Le racisme ordinaire est « du racisme subtil », explique Mme Zayani. « On a l’impression que c’est du racisme, mais on n’a pas de preuves. Ce sont, par exemple, de longs délais d’attente [pour obtenir un service]. Des éducatrices de service de garde qui surveillent davantage des élèves que d’autres », illustre-t-elle.

De leurs expériences à l’école, des mères observent que « des parents n’acceptent pas que leurs enfants invitent des immigrants à leurs fêtes ». Une autre raconte qu’elle a longuement dû expliquer à un autre parent les raisons pour lesquelles elle porte le voile. « Parce que je couvre les cheveux, c’est égal à une femme opprimée, égal à une femme qui n’a pas de droit, c’est automatiquement ça », a-t-elle confié à la chercheuse.

Pour protéger leurs enfants, mais aussi elles-mêmes, des femmes ont témoigné avoir décidé d’utiliser un autre nom que le leur.
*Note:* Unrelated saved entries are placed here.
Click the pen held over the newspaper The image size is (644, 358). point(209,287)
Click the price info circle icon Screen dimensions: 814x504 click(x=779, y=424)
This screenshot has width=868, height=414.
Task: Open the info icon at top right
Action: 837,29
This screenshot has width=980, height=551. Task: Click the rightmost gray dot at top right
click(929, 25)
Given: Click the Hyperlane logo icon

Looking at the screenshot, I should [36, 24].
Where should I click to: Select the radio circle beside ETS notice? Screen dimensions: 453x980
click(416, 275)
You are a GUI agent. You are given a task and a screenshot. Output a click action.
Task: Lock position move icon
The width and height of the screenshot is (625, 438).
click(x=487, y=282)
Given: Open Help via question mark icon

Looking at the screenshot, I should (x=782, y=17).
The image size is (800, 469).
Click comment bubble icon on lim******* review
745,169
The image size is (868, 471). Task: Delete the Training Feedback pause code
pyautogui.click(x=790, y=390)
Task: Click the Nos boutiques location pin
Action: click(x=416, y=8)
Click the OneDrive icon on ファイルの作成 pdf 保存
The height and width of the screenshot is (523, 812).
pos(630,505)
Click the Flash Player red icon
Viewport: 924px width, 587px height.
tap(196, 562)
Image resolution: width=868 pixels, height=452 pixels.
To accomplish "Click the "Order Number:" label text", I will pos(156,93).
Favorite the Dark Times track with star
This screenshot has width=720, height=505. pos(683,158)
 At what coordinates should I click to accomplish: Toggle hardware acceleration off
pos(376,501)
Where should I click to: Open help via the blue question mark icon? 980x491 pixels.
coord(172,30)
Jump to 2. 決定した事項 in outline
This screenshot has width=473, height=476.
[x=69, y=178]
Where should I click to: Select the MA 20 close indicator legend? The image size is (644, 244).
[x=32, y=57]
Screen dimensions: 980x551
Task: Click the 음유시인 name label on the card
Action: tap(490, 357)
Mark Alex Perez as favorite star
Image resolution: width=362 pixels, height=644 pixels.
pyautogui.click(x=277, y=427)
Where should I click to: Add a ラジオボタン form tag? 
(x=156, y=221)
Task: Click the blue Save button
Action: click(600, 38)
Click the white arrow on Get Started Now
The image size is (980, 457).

Si elles le font, c’est « parce que c’est le seul indice de leur appartenance. Le fait de se donner un autre nom les fait passer inaperçues », explique l’étudiante à l’Université de Montréal.

D’autres décident d’enlever leur voile, comme Sonia qui, « en instance de divorce […] ne veut pas [que ses enfants] subissent en plus de la discrimination à l’école due au fait que leur mère porte un voile », écrit la chercheuse dans son mémoire de maitrise.

Sur le projet de Loi 21, certaines participantes ont jugé qu’elle ciblait particulièrement les femmes musulmanes et ont exprimé leur incompréhension de voir, par exemple, des signes religieux ailleurs dans les écoles.

Une mère dit qu’elle « comprend que certains parents ont peur qu’on influence leurs enfants ». « Je veux dire que c’est très légitime de leur part et je comprends », mais comme d’autres, elle craint néanmoins que cette loi « présente un premier pas vers une laïcité ferme comme celle de la France ».

Tunisienne d’origine, elle-même voilée, Hana Zayani poursuit actuellement un doctorat qui se penchera sur ce que vivent les élèves musulmans dans les écoles publiques québécoises.